Vermont Eagle
- Logo
- Type: Weekly Newspaper
- Format: Broadsheet
- Owner: Denton Publications
- Publisher: Denton Publications
- Editor: Lou Varricchio
- Founded: 1999
- Political alignment: Conservative
- Headquarters: 16 Creek Road Suite 5A, Middlebury, VT Addison County United States
- Circulation: 14,464
- Website: https://www.suncommunitynews.com/articles/the-vermont-eagle

= Vermont Eagle =

Weekly newspaper in Middlebury, Vermont

The Vermont Eagle is a weekly newspaper based in Middlebury, VT, that serves Addison, southern Chittenden, and northern Rutland counties. The paper is published on Saturdays and has a circulation of 14,464.

The Vermont Eagle is owned by Denton Publications. Lou Varricchio is the current editor. The publication has received several editorial and advertising awards by the Association of Free Community Publications, Inc., based in Liverpool, New York. The newspaper also publishes a free, quarterly color magazine, Our State Vermont. The Eagle ceased publication in October 2021.

== History ==
The paper was established in 1999 as the Addison Eagle. The paper immediately faced startup challenges, as one of its founding partners, Tom Lavoie, was found to have a criminal history. At least one of the investors in the paper, Bernard Rome, a former Republican gubernatorial candidate, asked to have his investment returned. The Eagle, which was framed as a conservative alternative to the other Addison County weekly, the liberal Addison County Independent, had numerous Republican and libertarian investors at the time.
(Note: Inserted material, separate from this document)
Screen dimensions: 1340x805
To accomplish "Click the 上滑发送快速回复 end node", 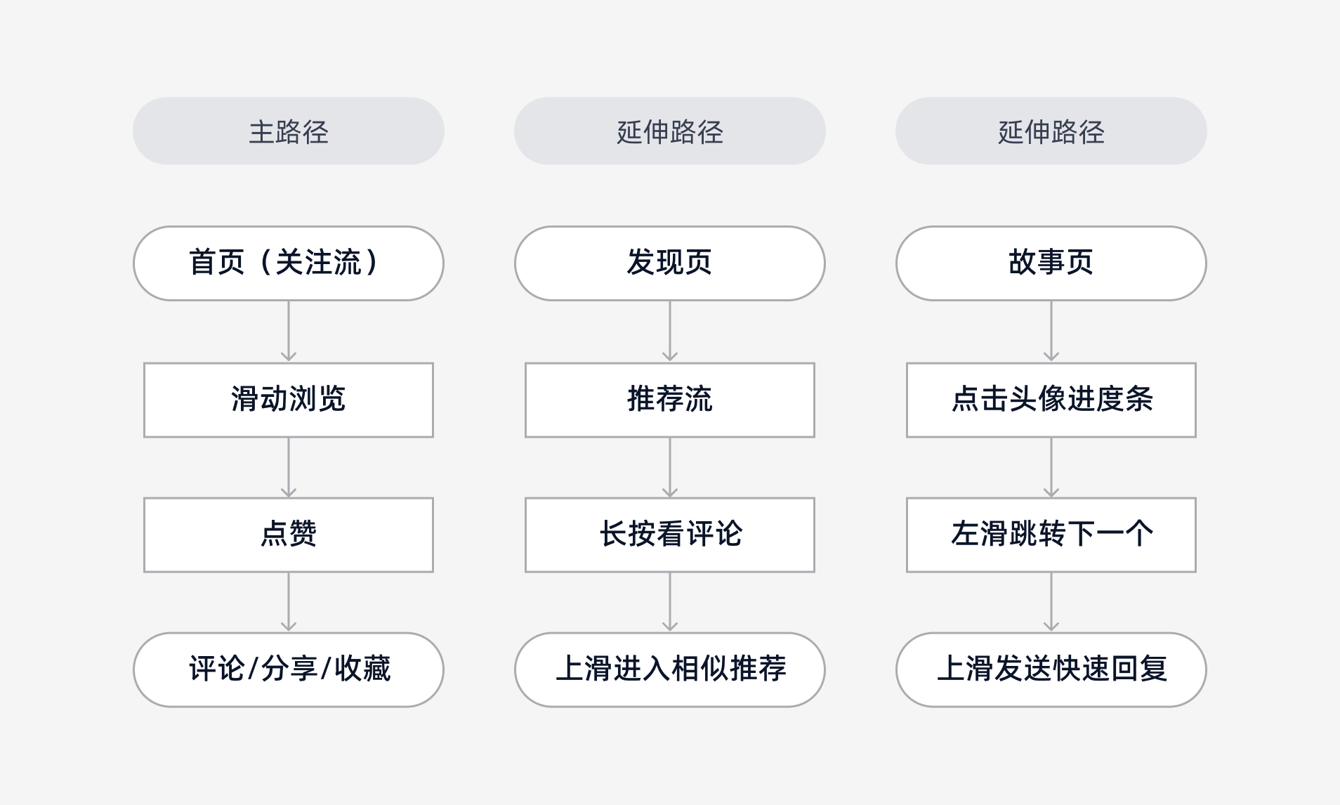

In 2001, the Vermont Eagle was embroiled in a conflict with its competitor newspaper, the Addison County Independent. The editor of the Eagle, Lou Varricchio, took offense at an Addison Independent ad touting its quality and performance as a vehicle for advertising. Varricchio posted an editorial in the Eagle, calling the ad "slick, un-Vermont attack advertising." The Addison Independent's editor, Angelo Lynn, fired back with an editorial criticizing the Eagle for "un-American journalistic practices." Antagonistic editorials continued back-and-forth into the beginning of 2002. Around that time, facing financial troubles, the Eagle announced that it would begin charging readers .50 per copy. But with increased local business advertising support under new management, the Eagle returned to offering the publication without charge. The paper's name was also changed to reflect a wider regional distribution area as readership grew.

In 2003, because of ongoing financial struggles, the Vermont Eagle was purchased by New Market Press. New Market Press was co-founded by Ed Coats and Dan Alexander, who own Denton Publications, which now owns the Vermont Eagle. Denton Publication is considered a sister publication group to the New Market Press.
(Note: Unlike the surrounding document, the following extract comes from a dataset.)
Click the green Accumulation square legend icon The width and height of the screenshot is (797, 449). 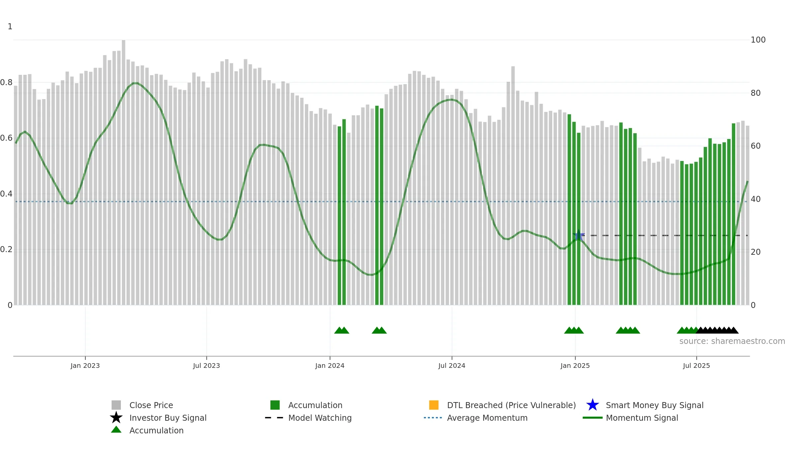pos(275,405)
In 2009, the Vermont Times was absorbed into the Vermont Eagle. In 2016, the Green Mountain Outlook was absorbed into the Vermont Eagle.

Varricchio left the Eagle briefly in 2017 to head up an online outlet called Vermont Watchdog. By April 2017, he had returned to the Eagle, citing re-organizations at the Watchdog.

== Digital Presence ==
The Vermont Eagle maintains an online presence through its distributor The Sun Community News and Printing.